Non! non! à présent je me révolte contre la mort! Le travail paraît trop léger à mon orgueil: ma

trahison au monde serait un supplice trop court. Au dernier moment, j'attaquerais à droite, à

gauche...

Alors, - oh! - chère pauvre âme, l'éternité serait-elle pas perdue pour nous!

Matin

N'eus-je pas une fois une jeunesse aimable, héroïque, fabuleuse, à écrire sur des feuilles d'or, - trop

de chance! Par quel crime, par quelle erreur, ai-je mérité ma faiblesse actuelle? Vous qui prétendez

que des bêtes poussent des sanglots de chagrin, que des malades désespèrent, que des morts rêvent

mal, tâchez de raconter ma chute et mon sommeil. Moi, je ne puis pas plus m'expliquer que le

mendiant avec ses continuels Pater et Ave Maria. Je ne sais plus parler!

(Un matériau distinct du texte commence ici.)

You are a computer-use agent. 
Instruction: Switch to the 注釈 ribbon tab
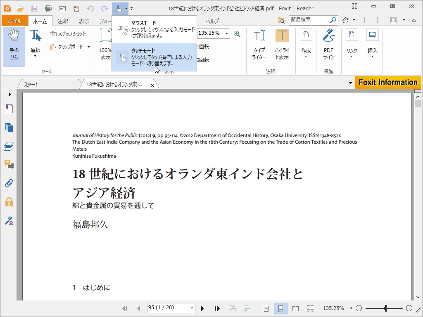(x=62, y=21)
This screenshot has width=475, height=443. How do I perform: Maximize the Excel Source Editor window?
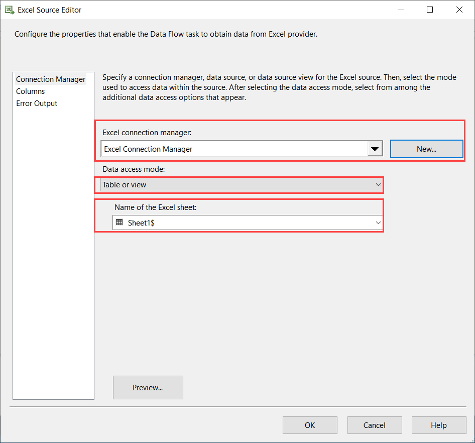click(430, 10)
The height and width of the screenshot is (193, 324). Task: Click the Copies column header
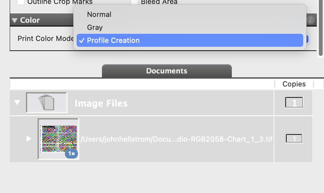click(x=293, y=84)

Pourtant, aujourd'hui, je crois avoir fini la relation de mon enfer. C'était bien l'enfer; l'ancien, celui

dont le fils de l'homme ouvrit les portes.

Du même désert, à la même nuit, toujours mes yeux las se réveillent à l'étoile d'argent, toujours,

sans que s'émeuvent les Rois de la vie, les trois mages, le coeur, l'âme, l'esprit. Quand irons-nous,

par-delà les grèves et les monts, saluer la naissance du travail nouveau, la sagesse nouvelle, la fuite

des tyrans et des démons, la fin de la superstition, adorer - les premiers! - Noël sur la terre!

Le chant des cieux, la marche des peuples! Esclaves ne maudissons pas la vie.

Adieu

L'automne déjà! - Mais pourquoi regretter un éternel soleil, si nous sommes engagés à la

découverte de la clarté divine, - loin des gens qui meurent sur les saisons.

L'automne. Notre barque élevée dans les brumes immobiles tourne vers le port de la misère, la cité

énorme au ciel taché de feu et de boue. Ah! les haillons pourris, le pain trempé de pluie, l'ivresse,

les mille amours qui m'ont crucifié! Elle ne finira donc point cette goule reine de millions d'âmes et

de corps morts et qui seront jugés! Je me revois la peau rongée par la boue et la peste, des vers

plein les cheveux et les aisselles et encore de plus gros vers dans le coeur, étendu parmi les

inconnus sans âge, sans sentiment... J'aurais pu y mourir... L'affreuse évocation! J'exècre la misère.

Et je redoute l'hiver parce que c'est la saison du confort!

- Quelquefois je vois au ciel des plages sans fin couvertes de blanches nations en joie. Un grand

vaisseau d'or, au-dessus de moi, agite ses pavillons multicolores sous les brises du matin. J'ai créé

toutes les fêtes, tous les triomphes, tous les drames. J'ai essayé d'inventer de nouvelles fleurs, de

nouveaux astres, de nouvelles chairs, de nouvelles langues.